We consider the emergence of instabilities in a laser regarded as a nonlinear self-oscillating system with spatially separated elements. Studies of different models of the interaction of the active medium with radiation (atomic polarization following the electric field or having inertia and inversion with or without the amplitude-phase grating created by counterpropagating coherent waves) reveal three mechanisms leading to laser instabilities. The first mechanism is the lack of uniformity in the temporal intensity variations of the opposite radiation fluxes. The second mechanism is the development of nutation oscillations.

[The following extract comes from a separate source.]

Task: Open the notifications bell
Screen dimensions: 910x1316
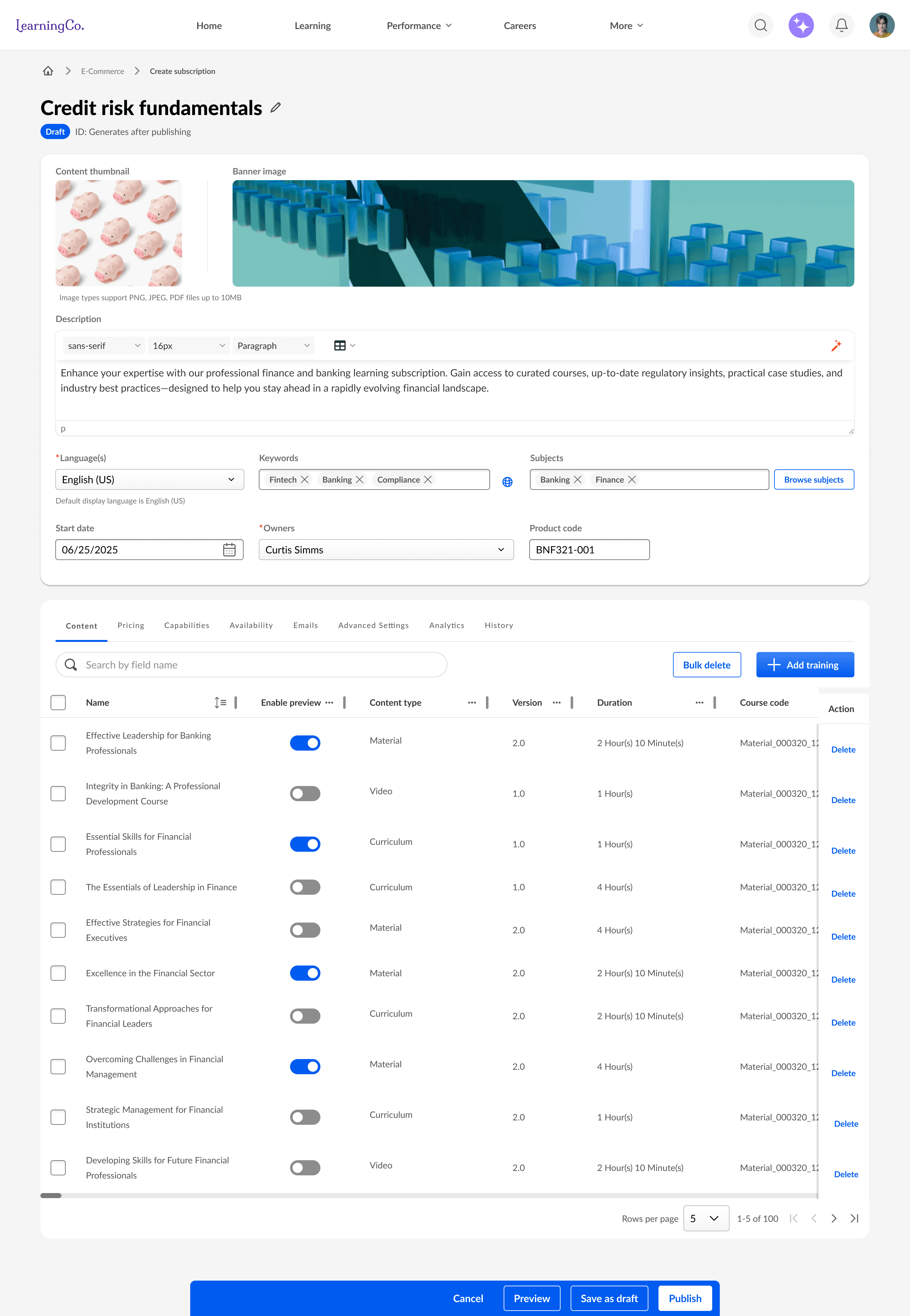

The third mechanism is connected with the interaction between the counterpropagating waves that is due to the dispersion of radiation by the periodic structure of the inversion. The main cause of instability in specific situations and for particular values of the laser parameters is explained. Possible successions of bifurcations are identified, which switch the system from cw to periodic, quasiperiodic, and irregular pulsation regimes in the laser. Three types of irregular pulsation have also been determined: with constant or irregular field phase and with irregular microsecond pulsing displaying regular fine structure on a scale of the order of the round-trip cavity time. Hysteresis of the pump-dependent pulsation period is considered with parameters corresponding to two excited natural frequencies.